### How to complete this task
Each entry needs to be retyped exactly, with nothing added or dropped.

Stored data entries
★ ★ ★
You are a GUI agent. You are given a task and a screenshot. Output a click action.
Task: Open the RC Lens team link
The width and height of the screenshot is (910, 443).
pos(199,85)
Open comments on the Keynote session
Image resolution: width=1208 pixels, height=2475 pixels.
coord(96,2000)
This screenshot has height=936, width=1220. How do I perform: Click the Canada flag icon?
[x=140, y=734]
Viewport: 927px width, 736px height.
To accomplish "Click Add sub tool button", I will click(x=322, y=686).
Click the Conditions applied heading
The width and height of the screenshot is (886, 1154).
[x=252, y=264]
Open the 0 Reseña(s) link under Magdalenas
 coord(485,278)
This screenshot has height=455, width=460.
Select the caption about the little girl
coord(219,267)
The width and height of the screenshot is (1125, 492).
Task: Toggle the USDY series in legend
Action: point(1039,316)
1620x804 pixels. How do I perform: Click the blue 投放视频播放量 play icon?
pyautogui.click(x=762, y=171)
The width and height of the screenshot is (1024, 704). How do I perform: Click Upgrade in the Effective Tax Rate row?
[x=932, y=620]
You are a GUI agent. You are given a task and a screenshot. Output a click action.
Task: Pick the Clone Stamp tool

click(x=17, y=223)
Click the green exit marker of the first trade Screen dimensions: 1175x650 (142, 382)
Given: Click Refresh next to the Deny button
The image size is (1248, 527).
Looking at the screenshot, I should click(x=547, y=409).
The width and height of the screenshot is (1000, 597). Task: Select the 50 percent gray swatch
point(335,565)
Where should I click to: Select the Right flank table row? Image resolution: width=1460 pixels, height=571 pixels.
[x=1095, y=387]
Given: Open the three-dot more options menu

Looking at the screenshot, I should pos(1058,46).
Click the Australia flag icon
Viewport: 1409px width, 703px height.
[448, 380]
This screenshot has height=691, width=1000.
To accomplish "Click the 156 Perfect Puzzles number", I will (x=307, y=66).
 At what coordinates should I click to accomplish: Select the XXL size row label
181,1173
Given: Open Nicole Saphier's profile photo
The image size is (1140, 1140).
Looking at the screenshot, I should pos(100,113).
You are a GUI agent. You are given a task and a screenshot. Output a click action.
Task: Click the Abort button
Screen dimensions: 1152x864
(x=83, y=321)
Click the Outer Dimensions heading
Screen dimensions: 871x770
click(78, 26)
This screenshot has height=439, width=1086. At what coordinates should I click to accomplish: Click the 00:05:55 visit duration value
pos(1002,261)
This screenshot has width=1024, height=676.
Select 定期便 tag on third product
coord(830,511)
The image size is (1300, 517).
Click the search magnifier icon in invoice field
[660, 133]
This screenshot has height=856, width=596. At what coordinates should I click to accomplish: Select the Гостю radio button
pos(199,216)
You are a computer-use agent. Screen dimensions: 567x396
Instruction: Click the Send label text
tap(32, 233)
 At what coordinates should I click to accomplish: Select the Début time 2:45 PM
★ ★ ★
### Output of the exercise
You are a GUI agent. You are given a task and a screenshot. Output a click action.
Task: Open the RC Lens team link
The width and height of the screenshot is (910, 443).
pos(199,85)
Open comments on the Keynote session
Image resolution: width=1208 pixels, height=2475 pixels.
coord(96,2000)
This screenshot has height=936, width=1220. How do I perform: Click the Canada flag icon?
[x=140, y=734]
Viewport: 927px width, 736px height.
To accomplish "Click Add sub tool button", I will click(x=322, y=686).
Click the Conditions applied heading
The width and height of the screenshot is (886, 1154).
[x=252, y=264]
Open the 0 Reseña(s) link under Magdalenas
 coord(485,278)
This screenshot has height=455, width=460.
Select the caption about the little girl
coord(219,267)
The width and height of the screenshot is (1125, 492).
Task: Toggle the USDY series in legend
Action: point(1039,316)
1620x804 pixels. How do I perform: Click the blue 投放视频播放量 play icon?
pyautogui.click(x=762, y=171)
The width and height of the screenshot is (1024, 704). How do I perform: Click Upgrade in the Effective Tax Rate row?
[x=932, y=620]
You are a GUI agent. You are given a task and a screenshot. Output a click action.
Task: Pick the Clone Stamp tool

click(x=17, y=223)
Click the green exit marker of the first trade Screen dimensions: 1175x650 (142, 382)
Given: Click Refresh next to the Deny button
The image size is (1248, 527).
Looking at the screenshot, I should click(x=547, y=409).
The width and height of the screenshot is (1000, 597). Task: Select the 50 percent gray swatch
point(335,565)
Where should I click to: Select the Right flank table row? Image resolution: width=1460 pixels, height=571 pixels.
[x=1095, y=387]
Given: Open the three-dot more options menu

Looking at the screenshot, I should pos(1058,46).
Click the Australia flag icon
Viewport: 1409px width, 703px height.
[448, 380]
This screenshot has height=691, width=1000.
To accomplish "Click the 156 Perfect Puzzles number", I will (x=307, y=66).
 At what coordinates should I click to accomplish: Select the XXL size row label
181,1173
Given: Open Nicole Saphier's profile photo
The image size is (1140, 1140).
Looking at the screenshot, I should pos(100,113).
You are a GUI agent. You are given a task and a screenshot. Output a click action.
Task: Click the Abort button
Screen dimensions: 1152x864
(x=83, y=321)
Click the Outer Dimensions heading
Screen dimensions: 871x770
click(78, 26)
This screenshot has height=439, width=1086. At what coordinates should I click to accomplish: Click the 00:05:55 visit duration value
pos(1002,261)
This screenshot has width=1024, height=676.
Select 定期便 tag on third product
coord(830,511)
The image size is (1300, 517).
Click the search magnifier icon in invoice field
[660, 133]
This screenshot has height=856, width=596. At what coordinates should I click to accomplish: Select the Гостю radio button
pos(199,216)
You are a computer-use agent. Screen dimensions: 567x396
Instruction: Click the Send label text
tap(32, 233)
 At what coordinates should I click to accomplish: Select the Début time 2:45 PM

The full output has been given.